To those even vaguely familiar with Indian business and politics, the complaints would sound old and boring. But what made them refreshing and forceful was that they came from 46-year-old Nooyi, born in India, living abroad and working for a company that does business in nearly 200 countries. Accompanied by her senior colleagues, including President, beverages, Peter M. Thompson, Nooyi flew across six Indian cities in seven days with three specific goals: to provide a first-hand experience of India to top Pepsi executives, to review Pepsi's businesses in India and to advise Indian leaders on what to do to make India grow faster-and to increase Pepsi's investment in the country.
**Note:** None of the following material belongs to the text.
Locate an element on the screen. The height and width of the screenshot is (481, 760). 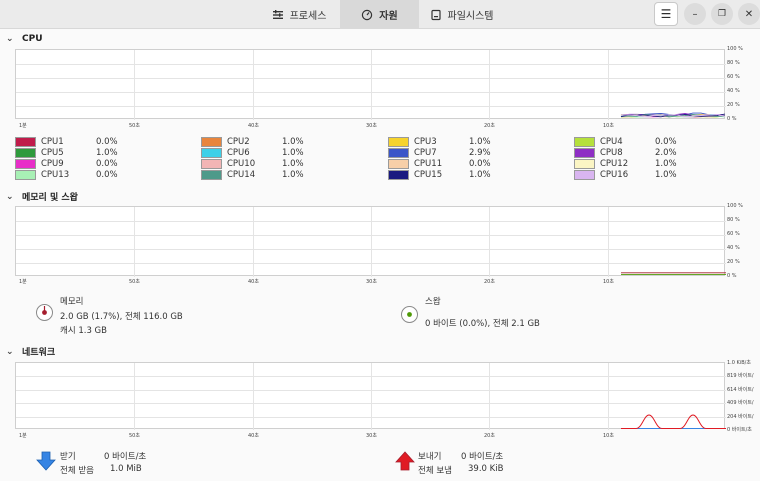
y-tick-label: 80 % is located at coordinates (734, 220).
But the highlight was clearly her hard talk on the frustrations of doing business in India.

   Diaspora
Nooyispeak

India remains one of the world's best kept secrets.
What I don't see in India are big changes in the infrastructure and the removal of lingering regulatory barriers.
We are too inward-looking ... too quick to resist fresh ideas.
To all the leaders of India ... I say don't let India become irrelevant.
Reform in India comes too slow. While other nations gallop, India strolls.

Understandably so. Since entering India in 1989, PepsiCo has invested over $500 million with not a penny in profits so far. Its accumulated losses are estimated at Rs 253 crore (about $50 million). The soft drink market registered a negative growth last year, partially because of high taxes, which comprise up to 40 per cent of the retail price of soft drinks, compared with 10 to 15 per cent in south-east Asian countries.

Till now Pepsi's investments in India and China have been almost equal, but while the company will quadruple its investment in China in five years, in India it won't increase by more than 60 per cent. But that need not be if "India plays ball with us," says Nooyi. Making a case for removing "barriers to profitable growth" in India the PepsiCo superwoman asked for elimination of discriminatory tariffs and surcharges, removal of red tape and improvement in infrastructure. "Given my position in the company (she is number two) I can influence Pepsi's decision-making in favour of India, but I can't do that till I see prospects for profitable growth," she said.

Be it the high-power dinner she had with editors of select publications, breakfast with business editors, an emotional address at the industrial chamber FICCI, or a meeting with Finance Minister Yashwant Sinha, Nooyi used every forum to underscore India's big problems and its bigger potential. Pepsi's interest was, of course, a subscript in her timely pleas for change, given that India's budget for 2002-03 will be presented on February 28 and is likely to restructure taxes.

America's 10th most powerful businesswoman who "leaves her crown in the garage" when home, is willing to help correct the negative perceptions of India in corporate America, even hinting at an informal grouping of top ranked Indian executives in the US. But not much will change till leaders of India act. And to them Nooyi's request is "don't let India become irrelevant."